[Stored items]
########

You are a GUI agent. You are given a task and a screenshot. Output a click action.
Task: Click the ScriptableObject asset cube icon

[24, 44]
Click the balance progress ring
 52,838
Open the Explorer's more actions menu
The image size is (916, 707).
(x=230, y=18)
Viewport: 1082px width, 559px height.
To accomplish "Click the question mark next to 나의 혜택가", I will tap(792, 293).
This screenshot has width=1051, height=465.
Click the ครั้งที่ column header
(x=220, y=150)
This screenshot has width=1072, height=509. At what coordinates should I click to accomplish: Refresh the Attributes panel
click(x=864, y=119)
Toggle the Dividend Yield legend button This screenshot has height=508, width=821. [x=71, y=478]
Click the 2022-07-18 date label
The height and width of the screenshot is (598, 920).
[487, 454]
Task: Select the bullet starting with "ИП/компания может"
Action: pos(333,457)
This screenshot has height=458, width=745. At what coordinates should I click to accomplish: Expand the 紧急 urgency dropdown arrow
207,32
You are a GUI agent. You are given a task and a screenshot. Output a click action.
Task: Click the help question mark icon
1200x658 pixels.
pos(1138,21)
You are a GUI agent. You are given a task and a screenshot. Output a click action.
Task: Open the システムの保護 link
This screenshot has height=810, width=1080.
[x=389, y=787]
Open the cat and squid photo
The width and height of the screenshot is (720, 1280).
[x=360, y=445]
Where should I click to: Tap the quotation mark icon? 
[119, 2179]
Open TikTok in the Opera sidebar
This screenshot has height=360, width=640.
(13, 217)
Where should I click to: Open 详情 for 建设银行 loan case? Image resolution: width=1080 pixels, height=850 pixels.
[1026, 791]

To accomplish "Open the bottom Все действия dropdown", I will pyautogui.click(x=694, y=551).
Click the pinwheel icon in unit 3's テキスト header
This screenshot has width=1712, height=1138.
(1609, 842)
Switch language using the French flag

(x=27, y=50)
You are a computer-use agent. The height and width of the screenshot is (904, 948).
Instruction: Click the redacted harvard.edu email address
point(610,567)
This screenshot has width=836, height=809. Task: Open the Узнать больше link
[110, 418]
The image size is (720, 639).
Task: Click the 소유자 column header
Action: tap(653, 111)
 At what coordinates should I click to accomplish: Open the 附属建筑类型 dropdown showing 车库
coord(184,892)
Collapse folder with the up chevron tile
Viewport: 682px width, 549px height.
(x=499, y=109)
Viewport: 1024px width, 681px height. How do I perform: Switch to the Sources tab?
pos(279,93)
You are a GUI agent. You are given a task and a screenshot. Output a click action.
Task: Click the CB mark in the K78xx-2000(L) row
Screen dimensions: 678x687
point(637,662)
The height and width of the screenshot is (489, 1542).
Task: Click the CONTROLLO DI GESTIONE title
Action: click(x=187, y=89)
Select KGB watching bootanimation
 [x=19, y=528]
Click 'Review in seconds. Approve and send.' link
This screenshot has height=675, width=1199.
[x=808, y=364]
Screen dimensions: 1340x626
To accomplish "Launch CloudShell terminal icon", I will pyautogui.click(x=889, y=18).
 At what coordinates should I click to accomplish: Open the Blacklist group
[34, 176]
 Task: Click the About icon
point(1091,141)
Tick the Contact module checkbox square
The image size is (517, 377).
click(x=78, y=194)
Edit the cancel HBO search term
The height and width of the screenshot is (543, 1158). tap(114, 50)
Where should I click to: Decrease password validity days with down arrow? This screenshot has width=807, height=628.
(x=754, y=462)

########

▶ TASK DETAILS
Give only a number, the count of lines above that include the string "question".

▶ PROBLEM SOLUTION
2